Hacker News new | ask | show | jobs
by marticode 978 days ago
Producing content also cost money, and producers get a cut of the ads or the subscription.
2 comments

This kind of fantasy microeconomics debate is silly at best, disingenuous at worst. We are talking about a company with $280B in revenue per year and one of the highest profit margins in America. How they spend that money is not connected to what is fair or what makes some kind of logical sense in your head. It's connected to whatever will increase their profits further.

All you are doing is laying down cover fire to support further advances by an abusive monopolist. YouTube's financials don't HAVE to add up. Google owns advertising for the entire Internet! The entirety of YT could be a loss leader just to suppress the growth of streaming video businesses outside of their control, and the Google monopoly would carry on.

Having a loss leader like this is exactly monopolistic behavior though. The fact that Google are trying to make money from it is expected and more fair to their competitors than just having it completely free, and not having ads either.
No. Trying to make money is something that all businesses do, not just monopolies. Having loss leaders is also something that many businesses do.

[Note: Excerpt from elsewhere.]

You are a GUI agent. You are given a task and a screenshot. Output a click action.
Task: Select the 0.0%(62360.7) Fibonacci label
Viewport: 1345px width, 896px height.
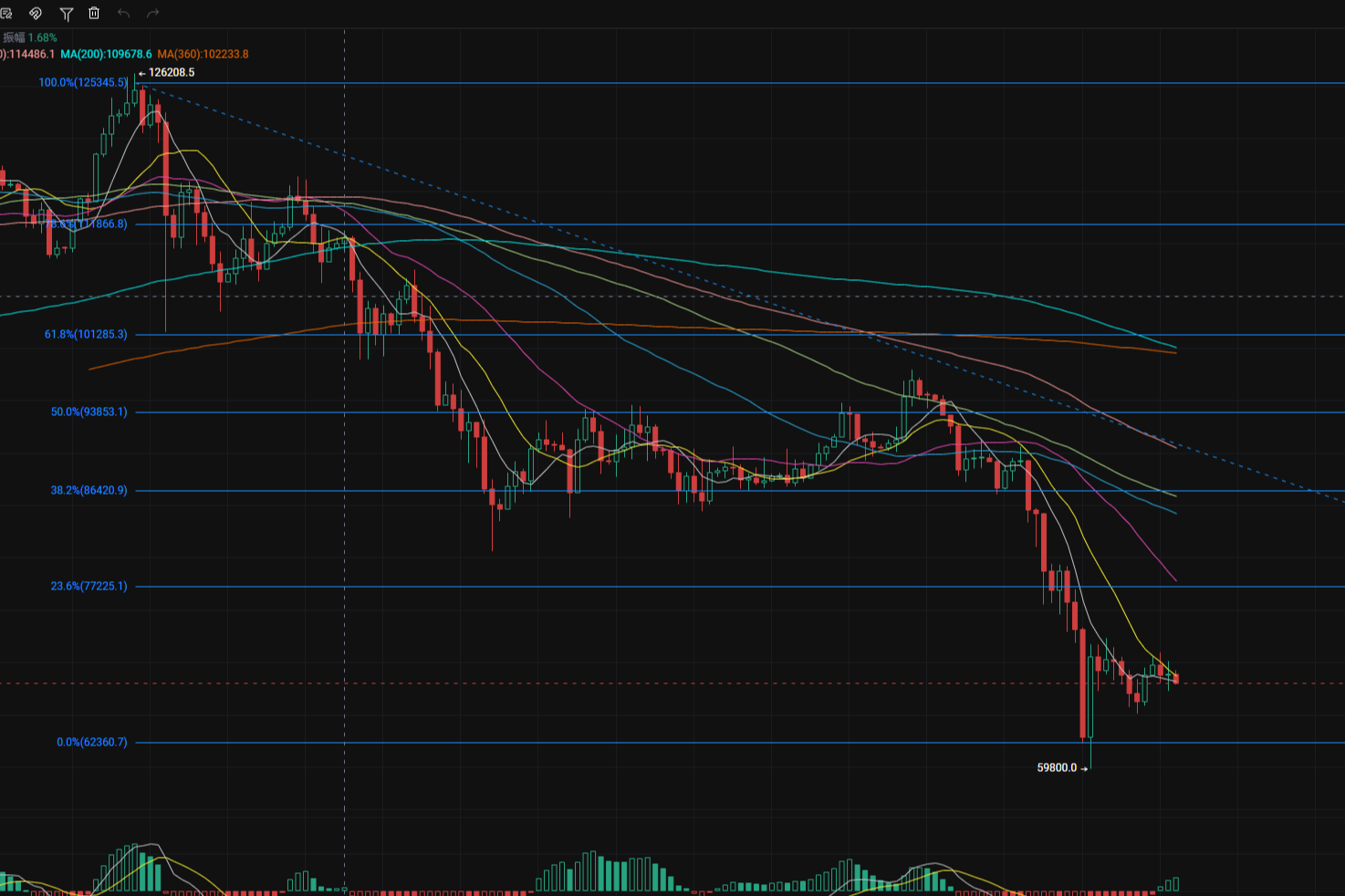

Here are behaviors that are fairly unique to monopolies: raising prices while degrading their product. Many businesses try to do these, but monopolies, who have no significant competition, are more likely to succeed. Sure enough this monopolistic behavior is what Google has just exhibited: by banning people who use ad blockers, they have either degraded their product, or raised the price (from $0 to the cost of YouTube Premium for those users), depending on how you look at it.

They can do this because they are a monopoly.

Produces receive very, very little. And YT doesn't check content (nor content strikes, BTW), so there's a lot of illegal(ish) content which moves money from producer to leecher. It seems active channels get most of their income from 3rd parties as a result. So there's little reason to place ads as far as content production is concerned.